WORK TASK — Go over the listing below line by line, and return each one holding the string "system".

DATA FOR PROCESSING below:

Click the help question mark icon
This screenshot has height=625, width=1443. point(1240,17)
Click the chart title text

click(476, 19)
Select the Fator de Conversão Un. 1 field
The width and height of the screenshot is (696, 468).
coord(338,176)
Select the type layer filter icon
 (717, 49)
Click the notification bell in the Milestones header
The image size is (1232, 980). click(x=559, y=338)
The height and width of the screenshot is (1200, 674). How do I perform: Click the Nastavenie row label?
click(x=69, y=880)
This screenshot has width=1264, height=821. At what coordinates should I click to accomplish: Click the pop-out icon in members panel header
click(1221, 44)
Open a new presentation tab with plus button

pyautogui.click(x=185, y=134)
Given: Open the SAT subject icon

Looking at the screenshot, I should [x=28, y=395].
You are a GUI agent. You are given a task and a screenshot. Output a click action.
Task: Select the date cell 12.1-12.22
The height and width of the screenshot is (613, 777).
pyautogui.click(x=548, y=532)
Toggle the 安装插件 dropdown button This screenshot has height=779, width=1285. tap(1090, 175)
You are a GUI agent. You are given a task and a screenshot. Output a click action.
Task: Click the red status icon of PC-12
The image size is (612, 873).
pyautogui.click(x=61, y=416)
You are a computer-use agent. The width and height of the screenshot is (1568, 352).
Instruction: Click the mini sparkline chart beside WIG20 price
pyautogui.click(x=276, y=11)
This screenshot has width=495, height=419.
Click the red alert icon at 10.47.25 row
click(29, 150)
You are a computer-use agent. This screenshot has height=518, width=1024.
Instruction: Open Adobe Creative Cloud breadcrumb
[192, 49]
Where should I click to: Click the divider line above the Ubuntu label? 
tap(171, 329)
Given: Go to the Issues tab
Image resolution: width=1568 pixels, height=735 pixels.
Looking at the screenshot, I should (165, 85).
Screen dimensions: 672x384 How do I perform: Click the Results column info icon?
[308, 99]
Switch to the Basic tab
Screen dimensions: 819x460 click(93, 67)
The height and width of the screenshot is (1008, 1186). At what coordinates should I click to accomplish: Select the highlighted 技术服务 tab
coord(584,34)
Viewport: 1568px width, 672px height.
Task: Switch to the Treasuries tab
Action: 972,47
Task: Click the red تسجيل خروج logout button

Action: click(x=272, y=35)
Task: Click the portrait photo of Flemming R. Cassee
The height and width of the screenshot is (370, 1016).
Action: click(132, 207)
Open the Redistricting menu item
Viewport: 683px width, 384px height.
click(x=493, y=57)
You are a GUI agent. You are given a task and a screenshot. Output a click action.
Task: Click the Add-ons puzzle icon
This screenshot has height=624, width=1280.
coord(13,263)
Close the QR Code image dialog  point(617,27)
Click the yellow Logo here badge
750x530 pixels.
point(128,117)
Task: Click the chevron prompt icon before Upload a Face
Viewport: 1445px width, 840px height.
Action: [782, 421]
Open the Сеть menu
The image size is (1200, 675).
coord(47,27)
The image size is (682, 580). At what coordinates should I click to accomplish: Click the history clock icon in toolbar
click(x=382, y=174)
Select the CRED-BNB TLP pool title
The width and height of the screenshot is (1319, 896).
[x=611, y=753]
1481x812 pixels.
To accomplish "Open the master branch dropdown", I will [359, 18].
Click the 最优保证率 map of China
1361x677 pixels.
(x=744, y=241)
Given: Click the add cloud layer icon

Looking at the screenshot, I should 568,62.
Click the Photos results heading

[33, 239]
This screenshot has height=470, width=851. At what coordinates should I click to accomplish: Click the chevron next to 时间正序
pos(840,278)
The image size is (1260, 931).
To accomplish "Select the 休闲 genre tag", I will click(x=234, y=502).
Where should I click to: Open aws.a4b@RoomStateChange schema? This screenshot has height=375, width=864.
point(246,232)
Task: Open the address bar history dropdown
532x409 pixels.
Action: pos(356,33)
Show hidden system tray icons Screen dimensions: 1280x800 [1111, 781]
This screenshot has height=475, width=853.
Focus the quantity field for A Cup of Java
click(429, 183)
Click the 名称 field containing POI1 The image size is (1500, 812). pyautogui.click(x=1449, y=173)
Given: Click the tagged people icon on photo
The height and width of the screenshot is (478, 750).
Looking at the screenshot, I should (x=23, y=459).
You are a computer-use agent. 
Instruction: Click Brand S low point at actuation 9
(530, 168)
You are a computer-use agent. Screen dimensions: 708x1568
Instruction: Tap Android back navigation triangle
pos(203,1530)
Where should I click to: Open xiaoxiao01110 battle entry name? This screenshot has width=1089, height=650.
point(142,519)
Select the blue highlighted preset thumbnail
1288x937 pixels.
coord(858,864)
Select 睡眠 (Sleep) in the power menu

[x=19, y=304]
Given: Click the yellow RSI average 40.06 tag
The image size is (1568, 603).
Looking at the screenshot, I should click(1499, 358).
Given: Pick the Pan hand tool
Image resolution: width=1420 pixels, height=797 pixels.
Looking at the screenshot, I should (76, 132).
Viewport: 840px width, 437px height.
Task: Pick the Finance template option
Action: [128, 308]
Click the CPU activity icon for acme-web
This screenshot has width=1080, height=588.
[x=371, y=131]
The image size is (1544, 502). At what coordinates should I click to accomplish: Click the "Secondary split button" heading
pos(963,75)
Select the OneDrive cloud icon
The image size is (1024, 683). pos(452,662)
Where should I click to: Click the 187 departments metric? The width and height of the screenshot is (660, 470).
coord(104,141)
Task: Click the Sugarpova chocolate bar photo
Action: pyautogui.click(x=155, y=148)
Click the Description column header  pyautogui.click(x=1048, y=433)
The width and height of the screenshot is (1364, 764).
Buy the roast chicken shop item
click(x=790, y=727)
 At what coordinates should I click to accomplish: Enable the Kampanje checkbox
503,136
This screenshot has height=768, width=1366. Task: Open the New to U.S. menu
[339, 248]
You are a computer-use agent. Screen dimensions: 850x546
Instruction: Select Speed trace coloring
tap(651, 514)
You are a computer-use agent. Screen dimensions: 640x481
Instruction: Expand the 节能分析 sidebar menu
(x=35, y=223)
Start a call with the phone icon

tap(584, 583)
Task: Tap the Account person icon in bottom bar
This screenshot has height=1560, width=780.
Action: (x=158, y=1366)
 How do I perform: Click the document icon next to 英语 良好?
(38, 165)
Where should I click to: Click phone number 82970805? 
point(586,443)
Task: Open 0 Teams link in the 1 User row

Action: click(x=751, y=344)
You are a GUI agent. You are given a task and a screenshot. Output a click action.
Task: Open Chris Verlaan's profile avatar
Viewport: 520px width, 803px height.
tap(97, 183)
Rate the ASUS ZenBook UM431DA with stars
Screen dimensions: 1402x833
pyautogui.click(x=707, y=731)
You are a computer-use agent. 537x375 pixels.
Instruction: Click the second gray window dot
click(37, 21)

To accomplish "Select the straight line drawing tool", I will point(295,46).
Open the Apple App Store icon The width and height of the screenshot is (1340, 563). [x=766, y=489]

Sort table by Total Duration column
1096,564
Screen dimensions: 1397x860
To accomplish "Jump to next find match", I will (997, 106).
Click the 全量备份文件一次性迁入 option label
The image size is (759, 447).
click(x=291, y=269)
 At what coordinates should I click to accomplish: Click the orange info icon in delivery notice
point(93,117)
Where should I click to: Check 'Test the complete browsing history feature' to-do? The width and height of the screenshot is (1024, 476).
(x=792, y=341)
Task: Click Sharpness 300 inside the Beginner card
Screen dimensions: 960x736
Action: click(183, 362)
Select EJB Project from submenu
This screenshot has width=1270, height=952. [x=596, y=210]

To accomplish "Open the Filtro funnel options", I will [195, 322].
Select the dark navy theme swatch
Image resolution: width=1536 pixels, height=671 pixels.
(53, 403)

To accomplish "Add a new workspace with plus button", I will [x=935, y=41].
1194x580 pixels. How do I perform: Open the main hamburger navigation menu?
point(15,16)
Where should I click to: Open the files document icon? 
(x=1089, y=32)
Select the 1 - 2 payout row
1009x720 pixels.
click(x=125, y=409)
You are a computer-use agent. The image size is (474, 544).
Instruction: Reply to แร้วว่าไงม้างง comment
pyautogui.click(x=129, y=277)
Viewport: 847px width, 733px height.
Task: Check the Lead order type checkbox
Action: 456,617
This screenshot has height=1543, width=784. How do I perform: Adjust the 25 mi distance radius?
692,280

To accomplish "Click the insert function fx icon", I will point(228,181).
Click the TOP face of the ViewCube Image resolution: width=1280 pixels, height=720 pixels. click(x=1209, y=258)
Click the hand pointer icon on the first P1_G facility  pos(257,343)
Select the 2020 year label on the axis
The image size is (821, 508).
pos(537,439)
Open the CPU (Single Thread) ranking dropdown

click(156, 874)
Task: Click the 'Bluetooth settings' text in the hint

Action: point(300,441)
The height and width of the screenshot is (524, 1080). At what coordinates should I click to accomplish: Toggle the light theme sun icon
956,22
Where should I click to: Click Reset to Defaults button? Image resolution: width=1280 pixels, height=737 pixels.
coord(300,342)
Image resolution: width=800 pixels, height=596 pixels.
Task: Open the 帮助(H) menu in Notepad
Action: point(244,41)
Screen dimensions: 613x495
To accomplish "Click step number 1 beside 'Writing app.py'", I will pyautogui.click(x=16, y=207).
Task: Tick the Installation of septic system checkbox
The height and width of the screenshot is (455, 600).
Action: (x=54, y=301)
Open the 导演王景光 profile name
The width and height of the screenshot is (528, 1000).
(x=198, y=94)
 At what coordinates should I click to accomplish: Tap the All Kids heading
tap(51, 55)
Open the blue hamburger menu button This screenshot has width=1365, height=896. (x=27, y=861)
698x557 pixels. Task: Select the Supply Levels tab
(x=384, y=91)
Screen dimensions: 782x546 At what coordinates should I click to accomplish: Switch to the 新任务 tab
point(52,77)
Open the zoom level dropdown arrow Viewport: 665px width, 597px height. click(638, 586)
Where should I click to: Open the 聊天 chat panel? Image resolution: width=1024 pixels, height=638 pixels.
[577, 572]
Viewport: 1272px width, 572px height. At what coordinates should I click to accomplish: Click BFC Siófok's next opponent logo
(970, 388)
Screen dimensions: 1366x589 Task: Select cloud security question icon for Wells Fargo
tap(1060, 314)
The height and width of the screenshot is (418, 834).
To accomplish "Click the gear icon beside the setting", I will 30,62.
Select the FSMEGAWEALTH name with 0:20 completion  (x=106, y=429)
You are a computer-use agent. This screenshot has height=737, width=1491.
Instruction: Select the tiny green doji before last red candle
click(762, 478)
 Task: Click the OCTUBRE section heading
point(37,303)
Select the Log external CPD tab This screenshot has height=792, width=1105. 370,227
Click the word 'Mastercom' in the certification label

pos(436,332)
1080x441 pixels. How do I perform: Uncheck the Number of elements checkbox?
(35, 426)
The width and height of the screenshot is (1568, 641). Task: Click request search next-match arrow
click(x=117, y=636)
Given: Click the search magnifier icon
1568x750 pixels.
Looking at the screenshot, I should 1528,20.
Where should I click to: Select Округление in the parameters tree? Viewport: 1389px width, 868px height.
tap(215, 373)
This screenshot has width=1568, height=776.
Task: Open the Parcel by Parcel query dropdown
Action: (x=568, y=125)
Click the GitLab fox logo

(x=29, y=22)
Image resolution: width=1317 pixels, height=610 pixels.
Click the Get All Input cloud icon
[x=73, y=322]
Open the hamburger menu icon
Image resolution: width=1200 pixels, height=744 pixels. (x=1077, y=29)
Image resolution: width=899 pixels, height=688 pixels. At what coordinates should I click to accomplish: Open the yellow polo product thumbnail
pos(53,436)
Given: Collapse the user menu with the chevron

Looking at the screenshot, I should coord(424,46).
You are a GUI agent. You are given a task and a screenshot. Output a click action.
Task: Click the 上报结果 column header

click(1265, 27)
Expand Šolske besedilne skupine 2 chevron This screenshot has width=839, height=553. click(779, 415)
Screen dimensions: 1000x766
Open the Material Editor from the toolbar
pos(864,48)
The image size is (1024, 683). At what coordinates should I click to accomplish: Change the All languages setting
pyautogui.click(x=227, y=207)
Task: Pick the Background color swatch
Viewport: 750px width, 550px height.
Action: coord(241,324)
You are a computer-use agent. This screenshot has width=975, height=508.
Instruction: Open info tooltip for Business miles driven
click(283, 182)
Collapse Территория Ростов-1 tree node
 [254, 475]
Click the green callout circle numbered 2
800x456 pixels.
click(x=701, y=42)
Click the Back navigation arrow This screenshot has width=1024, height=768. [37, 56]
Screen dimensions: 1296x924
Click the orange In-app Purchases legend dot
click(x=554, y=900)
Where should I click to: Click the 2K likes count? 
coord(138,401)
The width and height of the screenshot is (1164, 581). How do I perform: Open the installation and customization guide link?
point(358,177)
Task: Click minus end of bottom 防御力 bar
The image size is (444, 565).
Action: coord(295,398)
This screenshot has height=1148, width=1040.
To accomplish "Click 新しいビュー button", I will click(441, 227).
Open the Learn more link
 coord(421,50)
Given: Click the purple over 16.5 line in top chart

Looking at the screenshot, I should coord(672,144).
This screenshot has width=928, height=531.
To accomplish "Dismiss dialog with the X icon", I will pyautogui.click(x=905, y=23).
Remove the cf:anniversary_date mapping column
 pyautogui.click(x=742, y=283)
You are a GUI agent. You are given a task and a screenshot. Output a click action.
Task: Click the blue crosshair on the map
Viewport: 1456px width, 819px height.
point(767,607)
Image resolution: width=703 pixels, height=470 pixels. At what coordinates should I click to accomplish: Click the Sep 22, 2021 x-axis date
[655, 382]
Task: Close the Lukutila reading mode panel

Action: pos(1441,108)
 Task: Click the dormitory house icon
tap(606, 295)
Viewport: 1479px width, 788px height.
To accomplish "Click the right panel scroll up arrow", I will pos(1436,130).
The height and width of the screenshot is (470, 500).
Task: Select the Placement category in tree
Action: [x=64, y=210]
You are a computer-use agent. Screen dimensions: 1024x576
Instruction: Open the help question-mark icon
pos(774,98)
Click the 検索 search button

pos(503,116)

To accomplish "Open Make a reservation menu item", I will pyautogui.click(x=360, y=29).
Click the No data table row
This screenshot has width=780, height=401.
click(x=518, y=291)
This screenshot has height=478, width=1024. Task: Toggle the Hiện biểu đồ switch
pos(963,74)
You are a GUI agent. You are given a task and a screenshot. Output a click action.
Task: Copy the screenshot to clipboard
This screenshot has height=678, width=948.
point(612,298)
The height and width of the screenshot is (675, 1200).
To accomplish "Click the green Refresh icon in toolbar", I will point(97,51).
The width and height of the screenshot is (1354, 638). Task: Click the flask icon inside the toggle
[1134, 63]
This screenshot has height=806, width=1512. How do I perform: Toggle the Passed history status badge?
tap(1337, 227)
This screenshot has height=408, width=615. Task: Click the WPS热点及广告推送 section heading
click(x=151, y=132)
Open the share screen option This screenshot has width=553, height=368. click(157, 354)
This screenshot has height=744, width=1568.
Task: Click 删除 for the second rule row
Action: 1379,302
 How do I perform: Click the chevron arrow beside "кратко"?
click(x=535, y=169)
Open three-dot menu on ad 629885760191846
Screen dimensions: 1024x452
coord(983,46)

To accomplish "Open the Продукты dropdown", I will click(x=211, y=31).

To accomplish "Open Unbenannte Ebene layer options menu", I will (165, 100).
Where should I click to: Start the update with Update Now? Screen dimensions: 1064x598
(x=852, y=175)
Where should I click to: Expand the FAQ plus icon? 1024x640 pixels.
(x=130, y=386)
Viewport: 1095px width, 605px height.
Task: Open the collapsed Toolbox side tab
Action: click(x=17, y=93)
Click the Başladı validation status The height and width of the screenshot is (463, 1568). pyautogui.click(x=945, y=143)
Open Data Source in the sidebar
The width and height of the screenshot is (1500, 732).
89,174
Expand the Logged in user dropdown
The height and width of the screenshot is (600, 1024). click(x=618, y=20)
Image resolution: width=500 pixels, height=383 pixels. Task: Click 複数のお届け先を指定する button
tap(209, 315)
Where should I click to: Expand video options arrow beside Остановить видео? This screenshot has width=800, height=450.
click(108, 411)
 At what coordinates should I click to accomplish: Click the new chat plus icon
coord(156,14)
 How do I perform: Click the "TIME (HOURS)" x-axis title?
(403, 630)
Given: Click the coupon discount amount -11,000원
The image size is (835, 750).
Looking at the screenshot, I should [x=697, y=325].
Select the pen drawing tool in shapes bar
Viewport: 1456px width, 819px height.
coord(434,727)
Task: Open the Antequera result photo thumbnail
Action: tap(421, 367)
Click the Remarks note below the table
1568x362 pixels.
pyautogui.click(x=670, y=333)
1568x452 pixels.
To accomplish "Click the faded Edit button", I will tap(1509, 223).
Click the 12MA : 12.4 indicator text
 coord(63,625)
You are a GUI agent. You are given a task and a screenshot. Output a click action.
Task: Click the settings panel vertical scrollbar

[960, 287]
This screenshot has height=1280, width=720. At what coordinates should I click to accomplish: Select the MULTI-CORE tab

End of DATA FOR PROCESSING.

YOUR RESPONSE —
Show hidden system tray icons Screen dimensions: 1280x800 [1111, 781]
Task: Tick the Installation of septic system checkbox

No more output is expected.